Replacing lease with own trucks, you said better financial results could.
Could you talk us through why the results are better by owning a truck as opposed to leasing it.
I mean quite frankly, it's come down to the fact that they are building in a significantly higher cost of the tractor and then there is growing interest on top of that and what we can purchase ourselves.
So the returns are how much better are the returns from owning the truck versus leasing the truck.
You remember the difference when we ran those numbers.
John I can't remember the numbers, we ran all of that and the other thing Thats going to happen is initially when you lease that truck.
We're paying out over the life of that truck, you're paying X number of dollars.
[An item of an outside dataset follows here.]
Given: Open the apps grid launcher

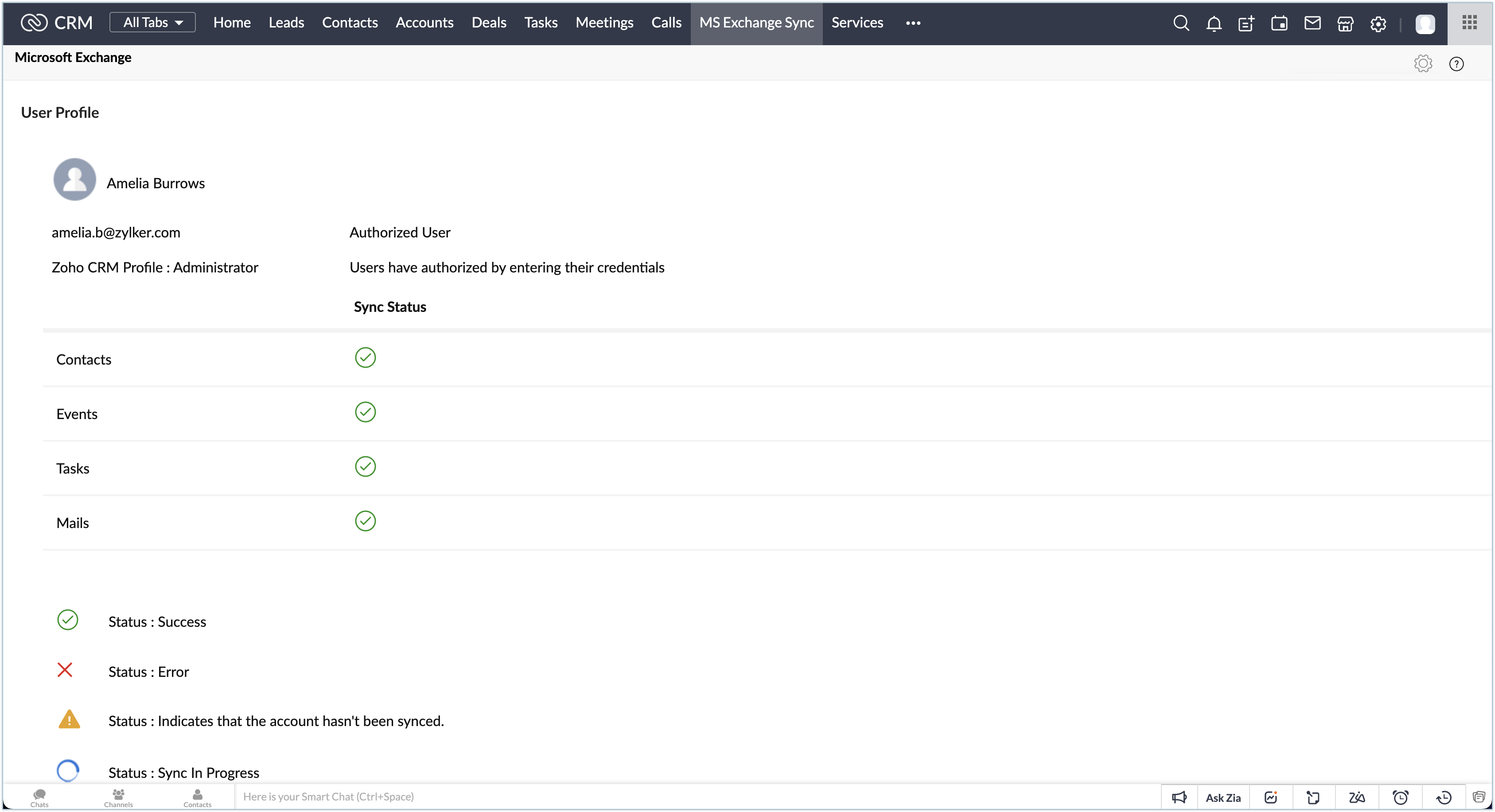Looking at the screenshot, I should coord(1469,23).
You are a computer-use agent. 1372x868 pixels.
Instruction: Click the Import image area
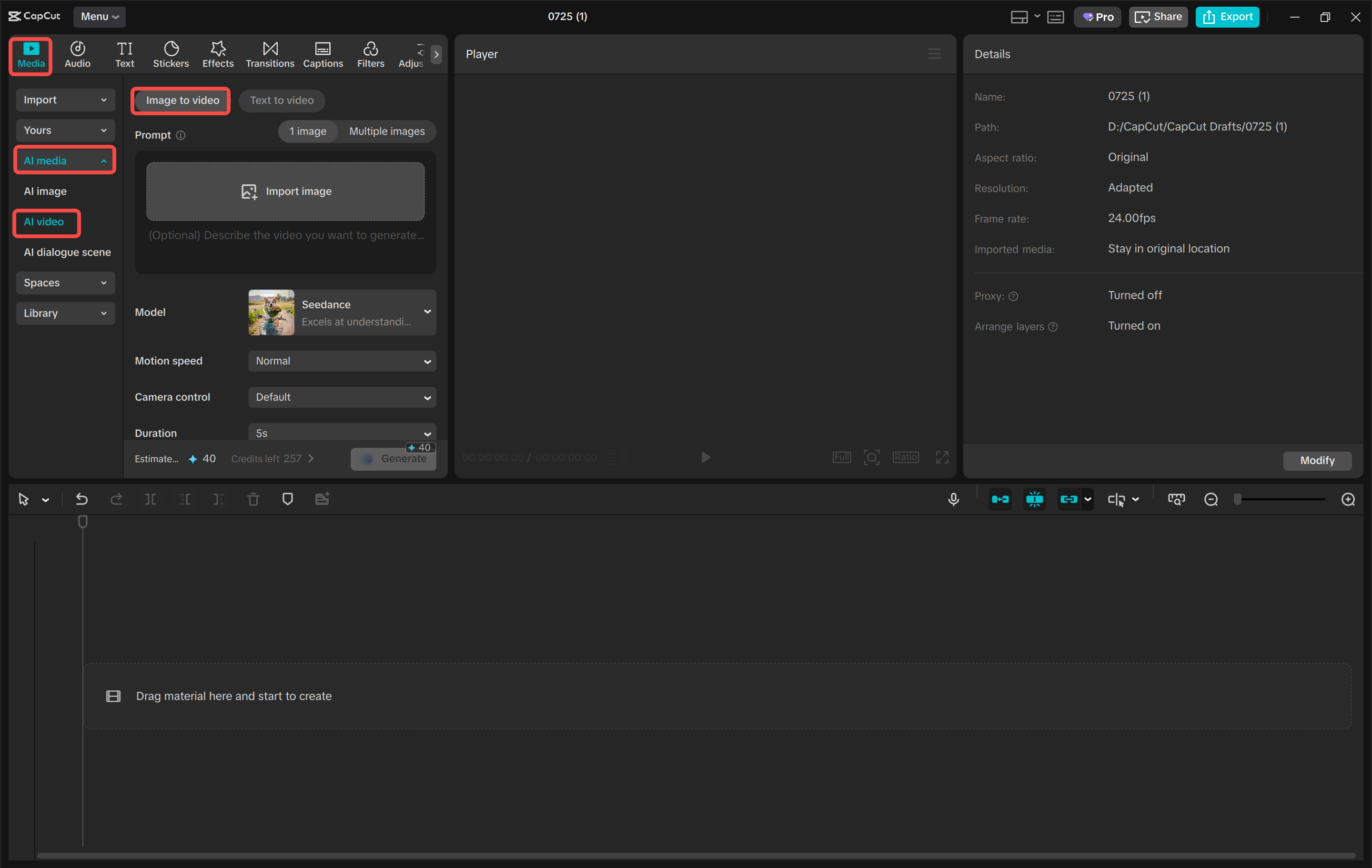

Or cents per mile for maintenance. So we put these trucks on for the first two years, we're going to see a significant at least the first two years, we're going to see a significant reduction in that maintenance cost as well.
Because we're not we're just going to be doing routine PM type work. When you get later in life that thing might swing around a little bit the other direction, but who ran that whole model.
It was quite substantial and we got on the phone with the.
With the leasing companies.
Finance Finance Guy.
And he even agreed.
With what we were doing that it probably made more sense for us to own trucks, if you're borrowing money at it.
Interest rates higher than the leasing companies are looking to get or imputed interest rates into their number is pretty high and when we when we have money in the banking system. It makes less sense for us to do that.
Okay I did check our turnover rate was 80% in the same quarter last year.
It was 80%, Okay and now with 73, Okay. That's good.
We haven't seen the Q, yet, but what was the capex for Q1.
Two 2 million net.
$2 million that total is going to be 12, so that leaves about 10, how does the 10 unfold over the next three quarters roughly.
So the way the tractors are coming in as we've got 10, a quarter provided that they deliver them on time.
For.
From one of our vendors and then the lease tractors are spread over about three months across the third and maybe filter a little bit into the fourth quarter, but I think most of that is going to hit in the third quarters and then that's the 29 trucks late second mostly third late second mostly third pretty sure.
So then the remaining 10 million folds out how over that over the next three quarters.
You can do that for you so it's going to be heavy 2030.
40.
40 call. It 44, maybe now to these more heavily heavily in our <unk>. So it's probably more like two.
Six two.
That's right that's right that's right.
Sure.
If they come on top.
They are here all time, but 29 have to be here.
Although there are 29, we're pretty much locked in with them they'll arrive for that in that time frame late.
The late second and third quarter.
Okay. So two 6% to four quarters, two three and four is that correct. Okay.
That's all we have thanks, Brian Thank you.
Thank you there are no further questions in queue at this time, so I will hand, it back to Mr. Sandlin for any closing comments you may have.
Thank you and thank you all for your interest in Patriot Transportation, we look forward to talking with you next quarter.
Thank you everyone and this does conclude today's conference call. You may disconnect. Your lines at this time and have a wonderful day, we thank you for your participation.